I ended up making 2 changes to make it work. First change is a definite requirement I was missing. Not sure yet if second change is absolutely necessary.

1) I had to create a new GCP cluster, and in it, the VPC-native (enable IP alias) was enabled by default. In my old cluster, this setting was disabled, and I couldn't change it for a running cluster. This setting definitely needs to be turned on, to fix the problem.

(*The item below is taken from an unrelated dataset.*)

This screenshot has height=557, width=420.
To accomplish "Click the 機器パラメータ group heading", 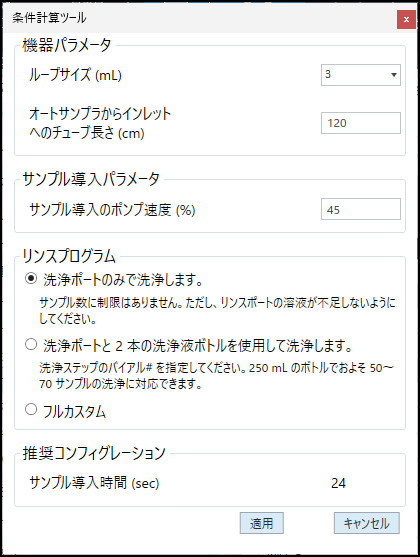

2) Although I'm using Mongo Java driver 3.11.1, I did couple nslookup commands and figured it's safer to use the older-driver-style connection URI string (i.e. mongodb://<username>:<password>@<cluster_name>-shard-00-00-pri.crum0.gcp.mongodb.net:27017,<cluster_name>-shard-00-01-pri.crum0.gcp.mongodb.net:27017,<cluster_name>-shard-00-02-pri.crum0.gcp.mongodb.net:27017/itls?ssl=true&replicaSet=<cluster_name>-shard-0&authSource=admin&retryWrites=true&w=majority), since nslookup actually gave real IP address for the old style but not the new.

nslookup commands that helped:

>> nslookup <cluster_name>-shard-00-00-pri.crum0.gcp.mongodb.net
Server:     8.8.8.8
Address:    8.8.8.8#53

Non-authoritative answer:
Name:   <cluster_name>-shard-00-00-pri.crum0.gcp.mongodb.net
Address: 192.168.248.2
>> nslookup <cluster_name>-pri.crum0.gcp.mongodb.net
Server:     8.8.8.8
Address:    8.8.8.8#53

Non-authoritative answer:
*** Can't find <cluster_name>-pri.crum0.gcp.mongodb.net: No answer
0
votes

I'm guessing you either should be using split horizon setup or you don't have connectivity from your application to the hostnames/IP addresses used in the replica set config.

The whitelist on the Atlas side should reflect the IP that is used for connections by your application, as seen from Atlas.

0
votes

In addition to the answer of user1145925 above, I had to also whitelist on Mongo Atlas the Pod address range from GKE.